### Tugas yang Dikerjakan
Dalam teks tentang misi politik para nabi, siapa yang meneruskan misi itu setelah masa kenabian berakhir?

### Teks Kutipan
══════════════════════════════

Dosen Politik Islam UIN Raden Intan Lampung
SEJARAH mencatat bahwa para nabi tidak hanya diutus sebagai pembawa risalah spiritual. Tetapi juga sebagai pemimpin politik yang bertugas menegakkan keadilan, melindungi kaum lemah, dan membangun tatanan masyarakat yang berlandaskan nilai-nilai ilahiah. Misi politik ini tidak berhenti pada masa kenabian, melainkan diteruskan oleh para ulama sebagai pewaris nabi (waratsatul anbiya’). Mereka memiliki tanggung jawab untuk menjaga dan mengimplementasikan nilai-nilai kebenaran dan keadilan. Juga nilai kemanusiaan dalam kehidupan bernegara dan bermasyarakat agar misi rahmatan lil’alamin bisa terasa oleh seluruh penghuni planet bumi.

══════════════════════════════

### Cuplikan Data
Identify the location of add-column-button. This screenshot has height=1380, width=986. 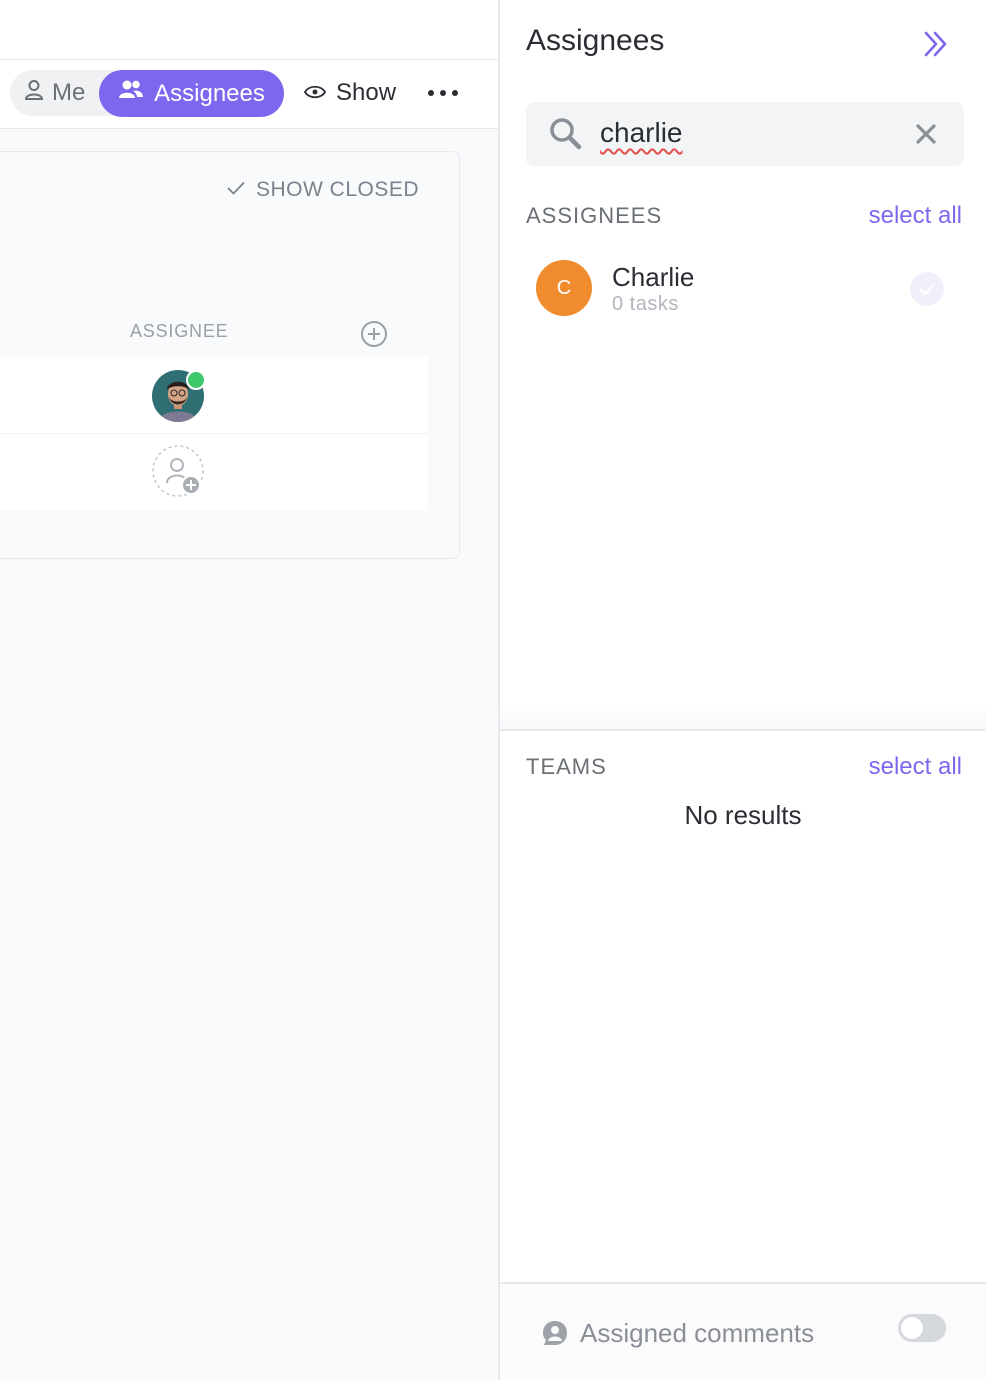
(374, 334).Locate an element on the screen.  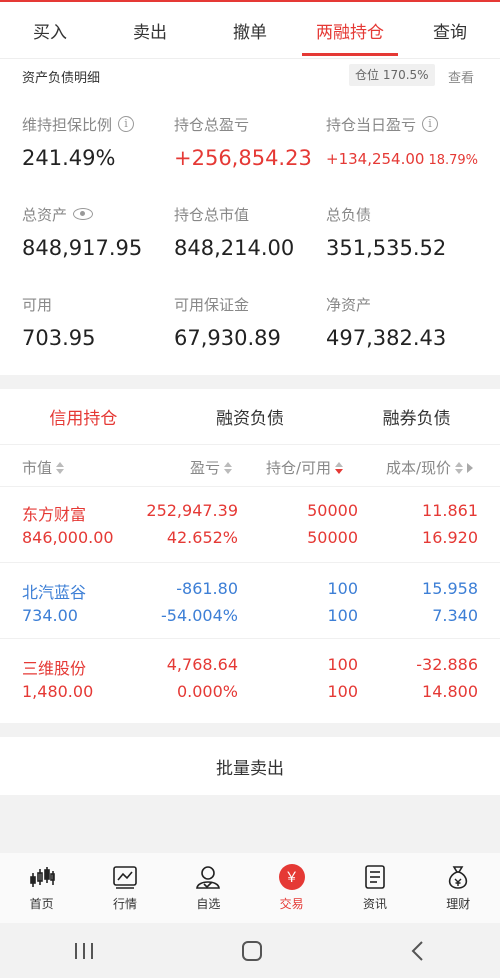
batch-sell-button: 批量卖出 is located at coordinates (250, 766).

══════════════════════════════

### Jawaban Tertulis
Para ulama, sebagai pewaris nabi (waratsatul anbiya’).